Text passage:
============================================================

Speaker
Description
For the next generation neutrino mass experiment KATRIN++, atomic tritium will be used.
The advantage of using atomic tritium compared to the previously used molecular tritium (T$_2$) lies in the avoidance of molecular excitations in the $^3$HeT$^+$ daughter molecule, which would otherwise lead to a smearing of the beta spectrum and thus limit the maximum achievable sensitivity. To use atomic tritium for beta spectroscopy, it must be cooled down to a few mK and magnetically trapped. Neither a source of atomic tritium which can provide the required high flux, nor a tritium compatible beam cooling device are readily available and must therefore be developed. To develop an atomic beam source, analysis methods for the beam are necessary.
This poster shows a method for characterizing the particle velocity distribution inside of the beam based on a time-of-flight (ToF) setup and an optical method for mapping the particle density of the atomic beam.

============================================================

Data records:

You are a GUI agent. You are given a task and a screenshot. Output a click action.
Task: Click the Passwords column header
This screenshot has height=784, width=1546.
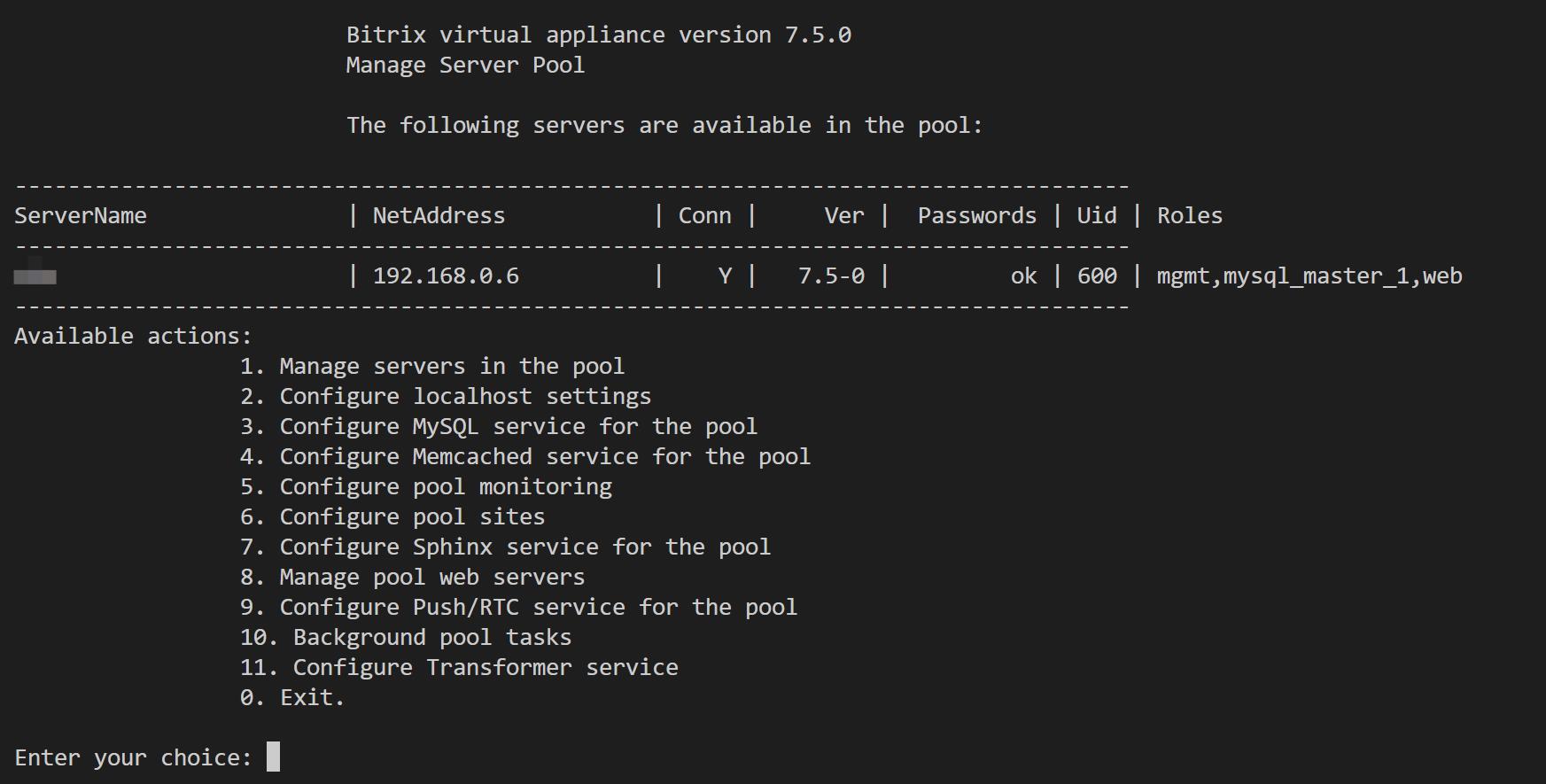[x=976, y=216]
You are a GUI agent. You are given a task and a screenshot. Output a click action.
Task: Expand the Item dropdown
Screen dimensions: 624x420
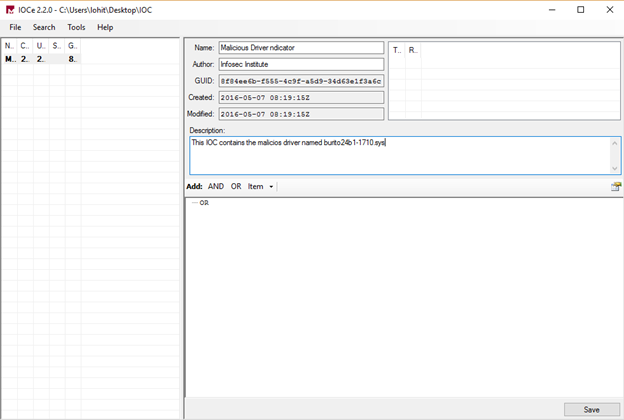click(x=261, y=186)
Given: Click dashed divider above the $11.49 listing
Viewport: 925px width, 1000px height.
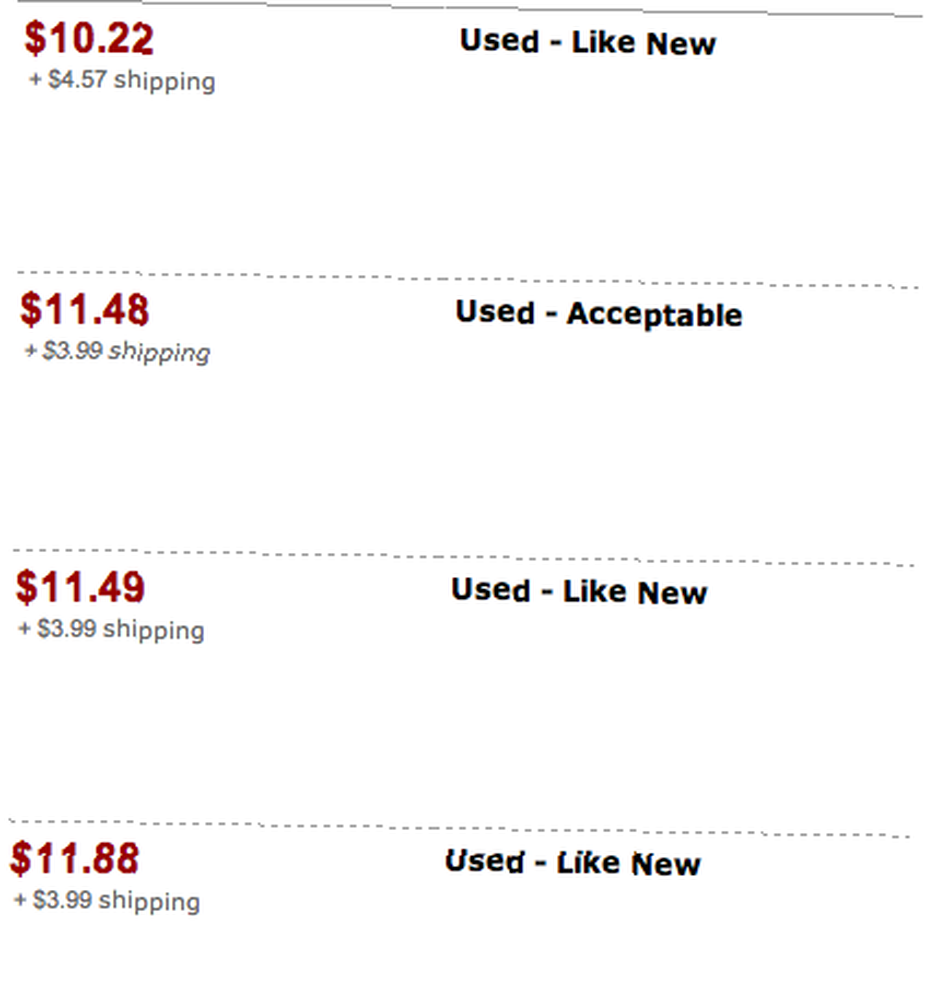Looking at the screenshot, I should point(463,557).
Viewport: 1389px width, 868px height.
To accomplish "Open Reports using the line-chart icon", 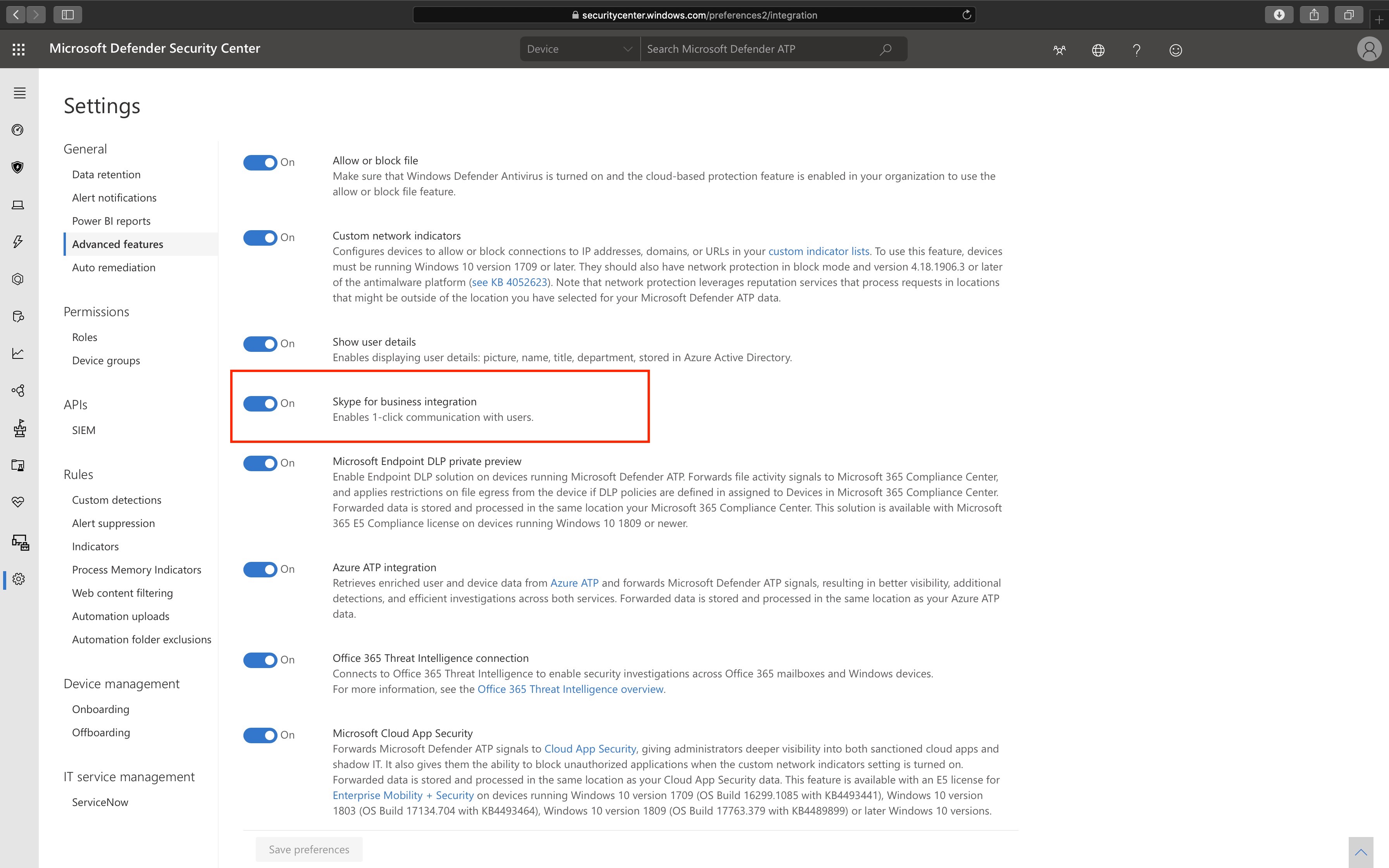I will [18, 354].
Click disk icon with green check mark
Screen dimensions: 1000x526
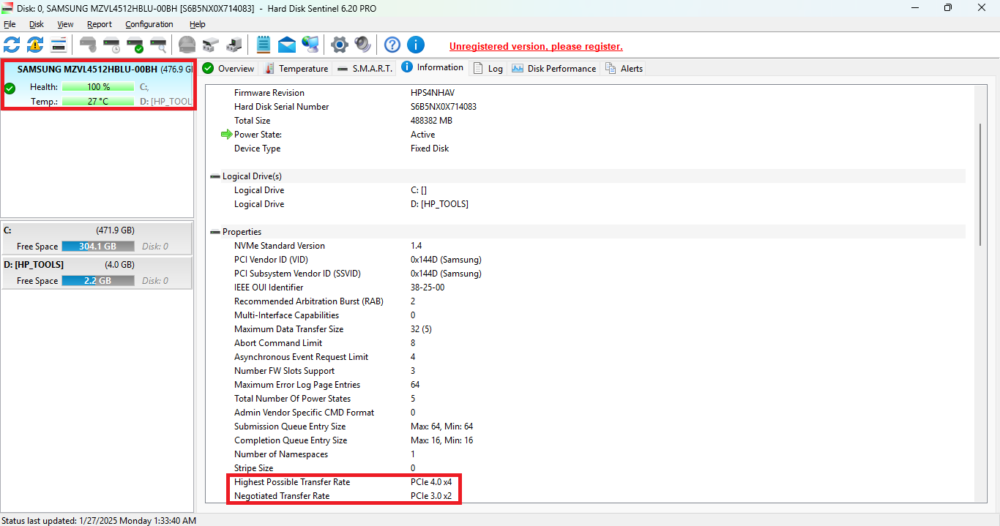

============================================================

Goals:
a) In the KATRIN++ abstract, copy the passage from "This poster shows" to "the atomic beam.", replacing "poster" with "talk".
b) According to the KATRIN++ abstract, how far must atomic tritium be cooled before it can be used for beta spectroscopy?

Solutions below:
a)
This talk shows a method for characterizing the particle velocity distribution inside of the beam based on a time-of-flight (ToF) setup and an optical method for mapping the particle density of the atomic beam.

b) Down to a few mK.